Thursday, 14 April 2016

Review: The Rice Mother by Rani Manicka

Title: The Rice Mother
Author: Rani Manicka
Publisher: Hodder Paperbacks
Pages: 608
Genres: Historical Fiction, Magical Realism

The Perks of Being a Wallflower
A compelling glimpse into a captivatingly exotic world of myth and magic.

Beguiled by promises of wealth, fourteen-year-old Lakshmi leaves her native Ceylon for Malaya and marriage to a man many years her senior. But Ayah has lied to her and her family about his circumstances and in fact he lives in poverty. A woman of formidable energy and intelligence, Lakshmi provides security, if not luxury, for her family, though at a considerable emotional cost. Then the Japanese army invades during WWII.

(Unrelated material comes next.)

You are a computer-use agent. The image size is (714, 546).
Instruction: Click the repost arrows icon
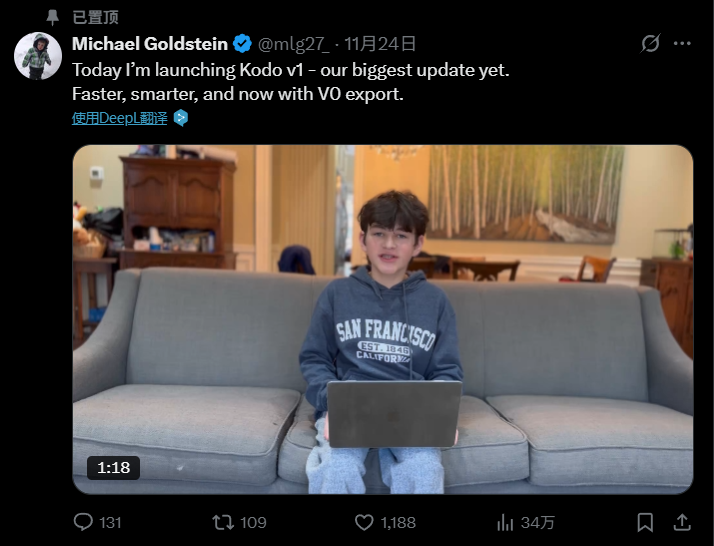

The family bears deep scars and inflicts those wounds on the next generation. But in Nisha, Lakshmi's great-granddaughter, it is as if Fate has come full circle . . .
The Rice Mother is a multi-generational, multi-viewpoint story mainly set in Malaysia. The story begins in the 1930s, chronicles the Japanese occupation, and continues until the early 2000s. This book is full of beautiful descriptions of cultural traditions and customs, it really was an absolute delight to read. I found myself completely enchanted with Lakshmi's story and how her poor marriage affected her life and subsequently, her children's lives. There is a lot of heartache that befalls Lakshmi's family, friends and neighbours.

What I loved most about this book was the magical realism that was woven into the narrative. There is plenty of superstition and magic sprinkled throughout. Many plants and objects have mysterious power and meaning which gives a magical aura to the story. I became so attached to Lakshmi's family and I felt that each member had a very distinct voice. The narrators are each unreliable in their own ways as their points of view constantly differ and contradict each other, and I really enjoyed seeing how all the different viewpoints converged at the end.

The only disappointing aspect of this book was the way it ended. The beginning of the book was very strong but the ending was abrupt and strange, once the last character tells their side of a particular storyline the book ends. I found myself wanting so much more and would have gladly welcomed viewpoints from additional family members that were briefly mentioned. Overall I thoroughly enjoyed this book I can see myself re-reading it in future.